Texas - Dallas Sheriff’s Office Faces Lawsuit After Pulling Job Offer From Shomer Shabbos Woman
Dallas, TX - An Orthodox Jewish Dallas woman has filed suit in a Dallas district court after the Dallas County’s Sheriff’s Department rescinded a job offer because of her Sabbath observance.
According to court documents, Isabel Balderas had been offered a job in data management with the Dallas County Sheriff’s Department in July 2013. As she was being processed for her new position, Balderas advised her employer that she would need to leave half an hour early on Friday during the winter months because of her religious beliefs. That request got Balderas fired before she ever clocked her first hour.
A statement released by the Dallas County Sheriff’s Department classified Balderas’ request as incompatible with the job requirements, which required her to be on call around the clock, seven days a week, as reported by the Dallas Morning News.
Robert Lee, Balderas’ attorney, disputed that notion.
“We disagree that the job was 24/7,” Lee told VIN News. “She would have had an assistant who would have been trained to be available during the limited amount of time she would need for religious accommodation. She wasn’t going to be working on Saturdays so the issue would have only been Fridays in the winter.”
Lee said that Balderas would have used vacation or sick days for Jewish holidays and that she would have made up any missed time, but that the sheriff’s department had no interest in pursuing those possibilities.
“She told them, ‘I’ll make it up. I’ll come in early. I’ll make it up on other days,’” said Lee. “Instead they didn’t have any real discussion how to make this work and the offer was just pulled.”
Lee, who specializes in employment related law, said that he has litigated numerous cases involving many different religions.
“I’ve had some related to Jewish individuals, some involving Muslims and every other religion you can think of that is non-Christian and it seems like employers are less likely to provide accommodations,” said Lee. “State law says that you have to provide accommodations for someone’s religious beliefs if it is reasonable and won’t create an undue burden but some employers don’t want any burden at all if it is not related to their own religious beliefs.”
The Dallas County Sheriff’s Department does make numerous arrangements are made for Christian employees, alleges Balderas’ lawsuit.

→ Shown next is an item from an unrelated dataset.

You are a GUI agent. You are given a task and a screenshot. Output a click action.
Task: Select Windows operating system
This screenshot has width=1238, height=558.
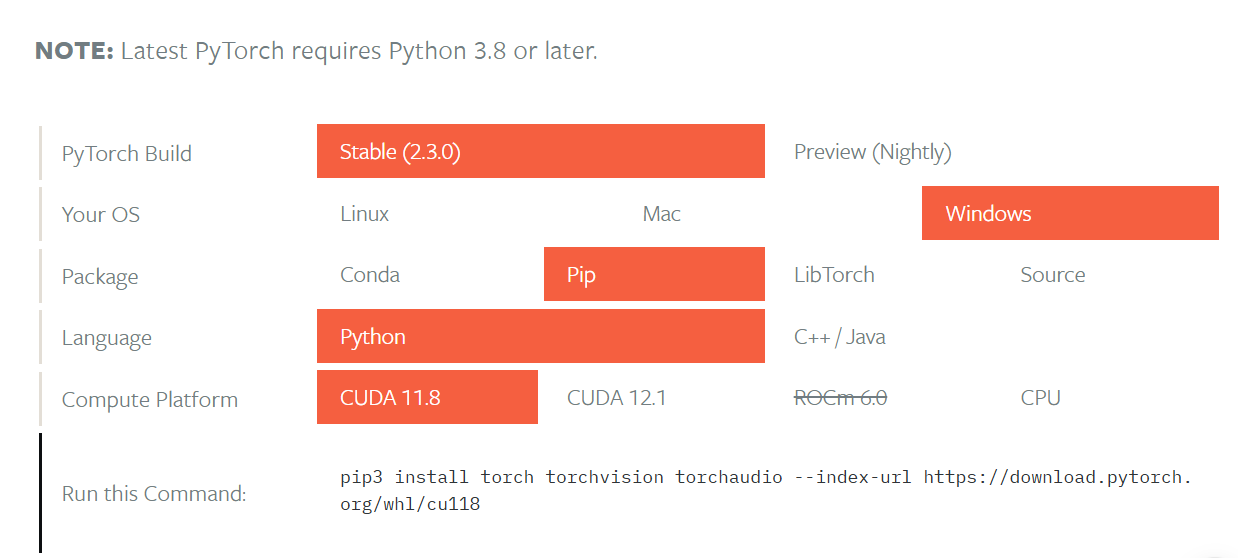pos(1070,213)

After her job offer was rescinded, Balderas filed a claim with the Texas Equal Employment Opportunity Commission, the first step in pursuing a legal claim against the sheriff’s department. Lee noted that the EEOC typically deals with a large backlog of cases with minimal manpower, resulting in very lengthy waits on filings.
Balderas’s lawsuit names both Dallas County and Lupe Valdez, head of the Dallas County Sheriff’s Department, as defendants and seeks to recover between $100,000 to $1 million in damages and relief in a jury trial.
“My client has an understanding that a lot of Orthodox Jews won’t go into certain areas of work because of backlash relating to these circumstances,” said Lee. “We are hoping to achieve greater tolerance to allow people to follow their religious beliefs, especially when it doesn’t create a burden for the employer, which in 99 percent of the cases it doesn’t.”